Working from home has been a positive experience for employees, and has proved to be very successful for many business leaders too. However, there are still many benefits of being in an office and, as we hopefully start to come out of the pandemic, 98% of our clients plan to embrace the best of both. So, how do you create a constructive culture under a hybrid model?
It may seem straightforward and as if there is little need to change anything. Yet, building long lasting relationships and reinforcing a company culture has always been established in the office. Therefore, we need to rethink how we do some things under a hybrid model. Here are our top tips:
Communicating regularly and encouraging team members to do the same will create bonds. It also demonstrates you are accessible and it’s an opportunity to share, ensuring the team is well informed and up to date on any events.
“One of the most important elements of effective leadership is when leaders are perceived as present and accessible” Tracy Brower, Forbes
Staying in touch with employees and getting the team together is the responsibility of everyone, not just the MD or CEO, it goes across all leadership roles.
2. Shared purpose
This connects people to the long term goals of a business. Employees don’t just turn up to work, they do their best and collaborate. When people are in the office there is more natural energy and shared purpose. This is often reduced in hybrid working.
Reminding employees of how the work they do is connected to the team, and how the team connects to the company’s goals, is important to gain shared purpose. This can be achieved in individual and team meetings, calls and emails. Both planned and impromptu when WFH or in the office. It is an easy one to forget to communicate as it sounds so obvious. However, it can be key to the momentum of a company culture.
3. Office Space
A place where people want to go that is enjoyable, covid safe and inspiring will help build a good culture.
“Workers will use the office as a commonplace for learning, connection building, and collaboration that isn’t possible in a fully remote workplace.” Ryan Carruthers (Ringcentral)
Having people in the office together that need to connect will make the workspace productive and efficient. For example, establishing a core day(s) will help it thrive.
It is key to have both a physical space that encourages cooperation and social interaction. As well as planning who should be in together to maximise the use of in office time.
Employees feel valued at work if they are given appreciation and feedback. A strong culture will always recognise people. In a hybrid workplace we need to think about how we do this. For example, a ‘well done’ across the desk may need to be transferred to an email or phone call.
Appreciation leads to a happy and more productive employee who is more likely to engage with a company culture and shared purpose.
5. Fairness and conflict
Conflict arises in successful cultures and they are dealt with productively. When working in a hybrid model there is less opportunity to know about the fairness of outcomes. It can be difficult to know who is held to account or rewarded as you may not see the event or behaviour but you hear about it.
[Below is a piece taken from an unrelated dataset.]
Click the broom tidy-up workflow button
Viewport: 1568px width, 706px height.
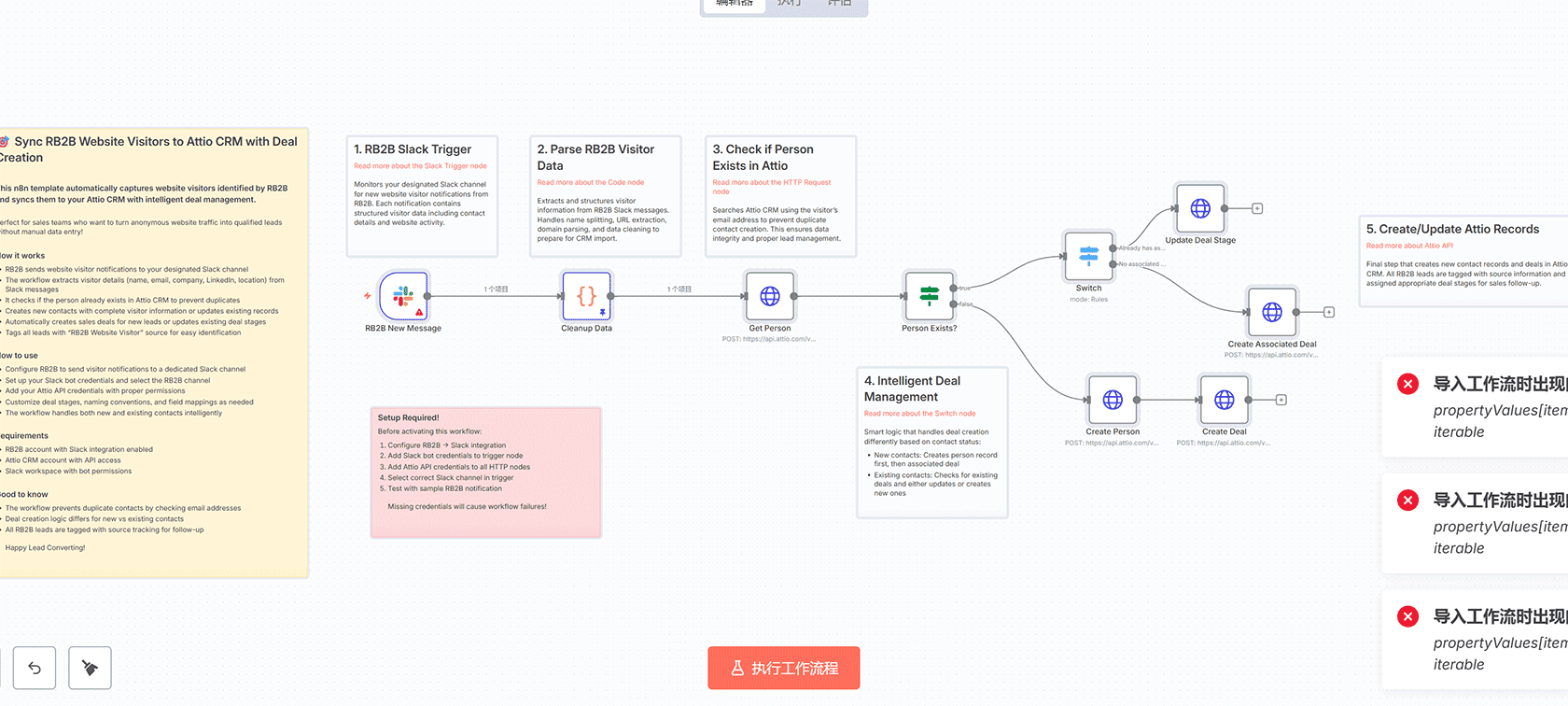pos(90,668)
Constant communication is needed so people know how issues have been dealt with – avoiding them may be easier if you are in the office less but they can’t be buried as it will lead to a disgruntled workforce.
6. Be inclusive
By shifting to a hybrid model we want to make sure we are inclusive. We cannot create an unconscious bias whereby those that are in the office are favoured. For example, if there’s a meeting with some people in the office and others are not, have everyone on their own individual screen. Also, email or message to update others on conversations that have happened in the office
“We should be cautious not to create an “in” group and an “out” group” Bill Schaninger, McKinsey article
Rigid schedules and blanket policies can reduce the gains of hybrid working. For example, giving people the choice of where they work from when not in the office can be highly effective.
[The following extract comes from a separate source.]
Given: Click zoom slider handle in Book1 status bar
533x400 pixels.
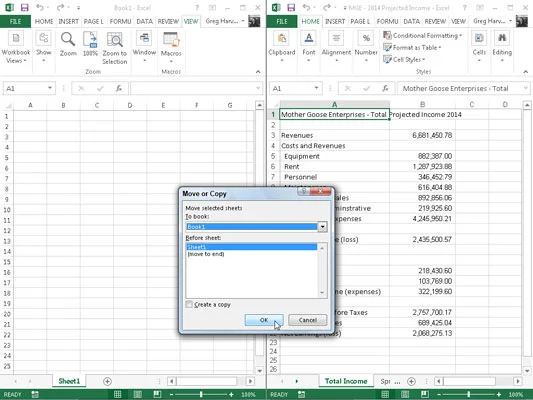Looking at the screenshot, I should point(201,394).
Another example would be to have core hours but provide a degree of flexibility on start and finish times.
When employees have the opportunity to choose it raises morale as it shows that you trust them.
8. Prioritise mental health
On the one hand, VCs have meant we see into each other’s homes and lives, we have become more familiar and open. On the other hand, we are far more detached having been remote for so long. A survey of 25,000 people by the ONS cited Around 1 in 5 (21%) adults experienced some form of depression in early 2021.
When walking around the office you’d get a sense of how people were. With planned calls from home, people can be prepared and more formal. HBR focuses on the skill of asking follow up questions and encouraging open communication about mental health.
The workplace has to be supportive and without stigma. It can be helped by having mental health champions or mentors for extra support.
Ensuring everyone has the same understanding of the company culture in a hybrid workforce will be difficult but important. It will take thought and work to get it right. Done well, a good culture will see high staff retention, revenue growth and innovation. You will know if your hybrid workplace culture is working by reviewing these factors.